_Set exercise_
From the post below on writing and chocolate chip cookie dough truffles, reproduce word for word the passage between "This is deeply" and "No love. Nothing.", inclusive.

_Excerpt_
Fine Lines in Writing and Chocolate Chip Cookie Dough Truffles

Yesterday, for the first time, I admitted that I’ve been in a writing funk. Blame it on any number of factors – the end of a honeymoon phase after finishing the first draft of my book, Amanda being gone, a frustrated desire to write other things that somehow get shoved out of the way in the interest of completing my daily word count in my manuscript. Whatever the cause, I sit down at my writing desk, torture 2000 words a day out of my brain, and then swiftly run away to do something – anything – else.

This is deeply troubling. It’s not like I haven’t had hard writing times before. I have. What troubles me is the lack of feeling. I sit down to my characters, the ones I’ve spent over a year with, and I feel nothing. No excitement. No inspiration. No love. Nothing.

In writing, I feel I am forever racing against a clock:  the one set by the publishing industry, the one set by myself, the one set to an arbitrary date and time that says, “Hurry, hurry, finish your book!”

There is the sense that, at all times, the white rabbit from Alice in Wonderland is sprinting through my brain, sing-songing “I’m late, I’m late, for a very important date. No time to say hello – goodbye! – I’m late, I’m late, I’m late.”

And the question came to me today:  what am I late for? How is it that in the first draft stages of my book, so early in my career, I can feel that I’ve somehow already failed by showing up late?

The answer is discipline. The answer is productivity. The answer is completion. But it seems to me that there should be, and likely is, a fine line between discipline and creativity, and somehow, I’ve gone too far away from that line, too far towards the extreme of discipline. I’ve disciplined the creativity right out of the process. And that will not do.

I’ll have more to say on writing and this conundrum at a later date, after I’ve had time to tease it out and think about it more clearly, but that fine line I mentioned made me think of another line I’ve been dancing around the past few weeks while Amanda has been away, and that’s the line between healthy eating and taking care of myself.

One might argue that the two are the same thing:  eating healthy could be considered part of taking care of oneself. But that care, for me, attends to emotional wellness as well as digestive. After a couple weeks of healthy dinners and soup and stretching leftovers – of tending towards the healthy extreme that naturally follows my bachelor-like fall-out when Amanda leaves – I went back towards the middle. I went towards truffles.

photo 2

I usually don’t make desserts for myself when Amanda is gone. Most recipes make too much, and I’d just as soon buy a cookie or eat an ice cream sandwich so I don’t end up binging out on dessert. In a pinch, I’ll break a few sections off a block of break-and-bake cookies I keep in the fridge and bake those up. But I wanted to make something decadent, and I needed a little sweet treat to help me through, so I made these truffles.

These little treats are an excellent dessert to have on hand for snacking, and they’re the perfect chocolate fix you need. They’re great for sharing, and I loved them so much that I’m making them when Amanda comes home just so she can understand why I’ve been raving about them so much.

_Dataset excerpt_
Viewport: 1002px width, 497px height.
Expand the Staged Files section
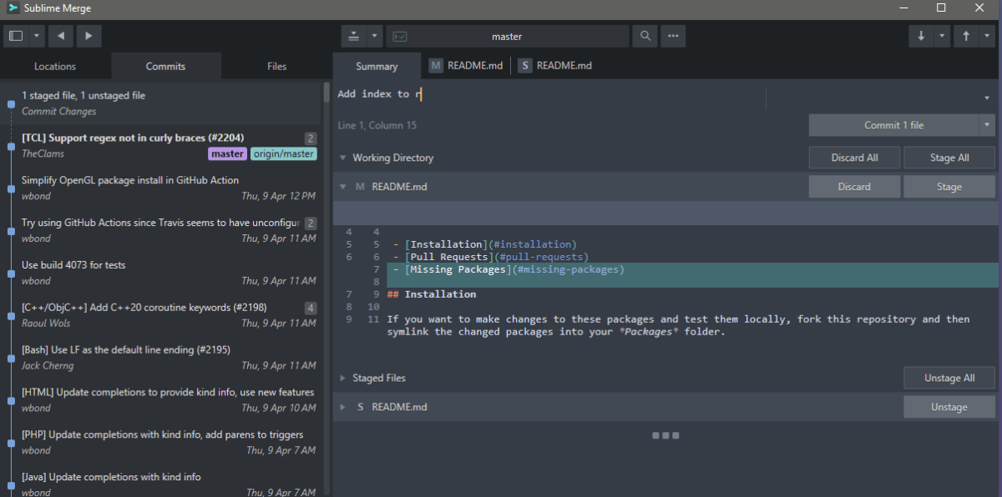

_Solution to this task_
This is deeply troubling. It’s not like I haven’t had hard writing times before. I have. What troubles me is the lack of feeling. I sit down to my characters, the ones I’ve spent over a year with, and I feel nothing. No excitement. No inspiration. No love. Nothing.